Revise the entries below, replacing each "Where should I click to" with "Which spot should I click to" and keeping everything else the same.

── Entries shown ──

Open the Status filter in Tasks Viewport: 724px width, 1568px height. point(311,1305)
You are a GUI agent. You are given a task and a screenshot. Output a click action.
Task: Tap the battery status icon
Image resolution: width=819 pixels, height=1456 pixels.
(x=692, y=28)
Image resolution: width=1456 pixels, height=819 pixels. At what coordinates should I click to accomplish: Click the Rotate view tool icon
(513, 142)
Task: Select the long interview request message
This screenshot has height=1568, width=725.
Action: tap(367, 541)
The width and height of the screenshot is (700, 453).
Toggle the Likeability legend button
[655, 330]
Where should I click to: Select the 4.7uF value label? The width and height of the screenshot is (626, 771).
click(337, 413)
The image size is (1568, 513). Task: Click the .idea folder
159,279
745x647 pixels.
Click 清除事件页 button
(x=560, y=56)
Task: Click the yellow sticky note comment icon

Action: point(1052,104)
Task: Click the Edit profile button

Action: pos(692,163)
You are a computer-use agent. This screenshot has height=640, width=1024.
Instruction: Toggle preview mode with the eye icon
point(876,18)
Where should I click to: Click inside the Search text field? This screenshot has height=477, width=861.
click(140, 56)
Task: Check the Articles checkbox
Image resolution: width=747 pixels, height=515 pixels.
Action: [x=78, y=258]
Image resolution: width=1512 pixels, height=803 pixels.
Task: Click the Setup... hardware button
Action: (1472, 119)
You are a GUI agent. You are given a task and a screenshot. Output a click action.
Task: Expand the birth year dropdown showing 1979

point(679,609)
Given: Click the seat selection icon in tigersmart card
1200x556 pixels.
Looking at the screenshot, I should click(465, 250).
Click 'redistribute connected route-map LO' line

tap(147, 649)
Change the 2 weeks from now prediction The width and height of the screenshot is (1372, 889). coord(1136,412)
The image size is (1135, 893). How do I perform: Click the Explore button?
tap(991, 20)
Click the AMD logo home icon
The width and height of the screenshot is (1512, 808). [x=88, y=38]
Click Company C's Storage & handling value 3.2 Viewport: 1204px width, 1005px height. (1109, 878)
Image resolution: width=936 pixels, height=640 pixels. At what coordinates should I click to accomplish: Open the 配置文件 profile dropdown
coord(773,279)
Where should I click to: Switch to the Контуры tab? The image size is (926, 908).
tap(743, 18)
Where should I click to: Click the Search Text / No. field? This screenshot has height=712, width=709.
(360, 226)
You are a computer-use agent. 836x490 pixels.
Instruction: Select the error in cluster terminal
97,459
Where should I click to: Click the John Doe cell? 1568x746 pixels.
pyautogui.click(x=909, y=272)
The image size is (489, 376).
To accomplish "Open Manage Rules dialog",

───

■ **Output of the exercise**:
Open the Status filter in Tasks Viewport: 724px width, 1568px height. point(311,1305)
You are a GUI agent. You are given a task and a screenshot. Output a click action.
Task: Tap the battery status icon
Image resolution: width=819 pixels, height=1456 pixels.
(x=692, y=28)
Image resolution: width=1456 pixels, height=819 pixels. At what coordinates should I click to accomplish: Click the Rotate view tool icon
(513, 142)
Task: Select the long interview request message
This screenshot has height=1568, width=725.
Action: tap(367, 541)
The width and height of the screenshot is (700, 453).
Toggle the Likeability legend button
[655, 330]
Which spot should I click to: Select the 4.7uF value label? The width and height of the screenshot is (626, 771).
click(337, 413)
The image size is (1568, 513). Task: Click the .idea folder
159,279
745x647 pixels.
Click 清除事件页 button
(x=560, y=56)
Task: Click the yellow sticky note comment icon

Action: point(1052,104)
Task: Click the Edit profile button

Action: pos(692,163)
You are a computer-use agent. This screenshot has height=640, width=1024.
Instruction: Toggle preview mode with the eye icon
point(876,18)
Which spot should I click to: Click inside the Search text field? This screenshot has height=477, width=861.
click(140, 56)
Task: Check the Articles checkbox
Image resolution: width=747 pixels, height=515 pixels.
Action: [x=78, y=258]
Image resolution: width=1512 pixels, height=803 pixels.
Task: Click the Setup... hardware button
Action: (1472, 119)
You are a GUI agent. You are given a task and a screenshot. Output a click action.
Task: Expand the birth year dropdown showing 1979

point(679,609)
Given: Click the seat selection icon in tigersmart card
1200x556 pixels.
Looking at the screenshot, I should click(465, 250).
Click 'redistribute connected route-map LO' line

tap(147, 649)
Change the 2 weeks from now prediction The width and height of the screenshot is (1372, 889). coord(1136,412)
The image size is (1135, 893). How do I perform: Click the Explore button?
tap(991, 20)
Click the AMD logo home icon
The width and height of the screenshot is (1512, 808). [x=88, y=38]
Click Company C's Storage & handling value 3.2 Viewport: 1204px width, 1005px height. (1109, 878)
Image resolution: width=936 pixels, height=640 pixels. At what coordinates should I click to accomplish: Open the 配置文件 profile dropdown
coord(773,279)
Which spot should I click to: Switch to the Контуры tab? The image size is (926, 908).
tap(743, 18)
Which spot should I click to: Click the Search Text / No. field? This screenshot has height=712, width=709.
(360, 226)
You are a computer-use agent. 836x490 pixels.
Instruction: Select the error in cluster terminal
97,459
Which spot should I click to: Click the John Doe cell? 1568x746 pixels.
pyautogui.click(x=909, y=272)
The image size is (489, 376).
To accomplish "Open Manage Rules dialog",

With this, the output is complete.